# Eurest and chef knowledge test/market basket



## chefrhg1971 (Jul 23, 2021)

Hi all-
I’m in the running for an Executive Chef position and have to do the above as the next steps. I found an old thread on this, but does anyone have current advice or ideas?


----------



## cheflayne (Aug 21, 2004)

Stick to what you know and are comfortable with. Remember more is not always better. Many times in these situations, I see chefs spinning their wheels at the last minute looking for one more thing to put on the plate. A lot of times, less is more.


----------



## thomas fontaine (Oct 2, 2016)

It doesn't hurt to ask what's in the basket. This will allow you to prepare for it. Either they will say it will be what there is in the fridge (with a little experience we know eight chances out of ten what they contain), or they will say the outline of the basket, or they say that it will be a surprise (which will be more complicated to manage). In my opinion it is not bad to pass this qoup of thread and to ask the question (it shows that you like to be organized and prepared for your work). At worst you get a refusal (and they are a bit of idiots). Make sure you keep your workstation clean and organized, it always looks good.


----------



## Mischief (Dec 13, 2018)

Do NOT try doing something you haven't executed well previously. Obviously, it might not be exactly the same dish but show your best. Don't shoot for something if you don't know it will impress. Besides, as great as the Compass group (Eurest...) is, they are desperate in a lot of places right now. Walk in confident and strut your stuff!


----------



## Mischief (Dec 13, 2018)

I'd suggest negotiating for 5-10 gs more if they send you an offer. It's never been a better market for our talents


----------



## chefross (May 5, 2010)

I mentioned this in other thread of this nature. I've never understood the need for a mystery basket.
You're a Chef. Chef's work with numbers, communication skills, people, and management. Yes they work with food but it's the managerial skills they should be testing. Food is only a small part, and you wouldn't even be there if you didn't already know how to cook.


----------



## chefbillyb (Feb 8, 2009)

If I can't sell myself at an interview then I don't deserve the job.


----------



## nicko (Oct 5, 2001)

When I went on an interview for a large chain I was asked to prepare a menu. When I arrived to the restaurant to prepare the menu for the managers and executive chef the main ingredient I requested "Lamb" was missing. They said they couldn't get lamb in for me that day. It was nothing more than a test to see how I would react to something being changed. I updated my menu and moved on. 

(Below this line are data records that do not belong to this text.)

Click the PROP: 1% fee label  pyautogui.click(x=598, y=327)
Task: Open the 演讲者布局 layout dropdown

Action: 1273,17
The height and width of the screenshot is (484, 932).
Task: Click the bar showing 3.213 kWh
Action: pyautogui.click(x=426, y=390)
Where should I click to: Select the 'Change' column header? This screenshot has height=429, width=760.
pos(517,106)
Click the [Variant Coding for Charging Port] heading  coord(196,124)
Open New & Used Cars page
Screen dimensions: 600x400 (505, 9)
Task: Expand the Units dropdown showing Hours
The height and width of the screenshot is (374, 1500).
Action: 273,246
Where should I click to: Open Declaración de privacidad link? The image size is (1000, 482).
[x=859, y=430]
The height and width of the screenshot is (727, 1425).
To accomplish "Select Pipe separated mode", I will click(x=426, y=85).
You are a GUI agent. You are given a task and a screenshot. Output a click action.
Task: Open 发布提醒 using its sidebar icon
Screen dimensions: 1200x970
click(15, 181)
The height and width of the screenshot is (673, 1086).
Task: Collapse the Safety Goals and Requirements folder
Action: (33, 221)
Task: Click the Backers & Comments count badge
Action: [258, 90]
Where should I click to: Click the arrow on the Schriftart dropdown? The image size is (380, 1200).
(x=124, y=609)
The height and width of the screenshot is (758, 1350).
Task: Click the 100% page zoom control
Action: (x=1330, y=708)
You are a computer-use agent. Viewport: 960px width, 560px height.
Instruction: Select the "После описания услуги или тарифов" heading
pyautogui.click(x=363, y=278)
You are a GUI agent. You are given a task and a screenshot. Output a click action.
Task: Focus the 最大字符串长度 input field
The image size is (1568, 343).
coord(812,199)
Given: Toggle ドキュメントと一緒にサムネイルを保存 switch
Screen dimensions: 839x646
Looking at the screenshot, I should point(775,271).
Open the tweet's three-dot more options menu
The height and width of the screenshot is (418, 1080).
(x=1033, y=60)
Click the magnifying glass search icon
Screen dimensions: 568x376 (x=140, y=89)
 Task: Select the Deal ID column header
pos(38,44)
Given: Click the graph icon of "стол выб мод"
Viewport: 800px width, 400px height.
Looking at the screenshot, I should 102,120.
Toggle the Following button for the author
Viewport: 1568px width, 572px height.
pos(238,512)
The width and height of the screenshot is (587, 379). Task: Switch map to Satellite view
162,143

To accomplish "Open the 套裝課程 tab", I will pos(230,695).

Personally I don't get the point of the mystery basket. If you are hiring a cook ask them to prepare their best and possibly one other item. This sounds old school to me.


----------



## cheflayne (Aug 21, 2004)

nicko said:


> Personally I don't get the point of the mystery basket. If you are hiring a cook ask them to prepare their best and possibly one other item. This sounds old school to me.


If you go by my age...I am about as old school (or dinosaur) as you can get, and my work history only includes two cooking interviews... both for a cook position. I agree with chefross.

Stick to what you know. Keep it simple without being simplistic. Less is more many times. Make sure the courses flow together with a pairing logic and order to the sequencing.


----------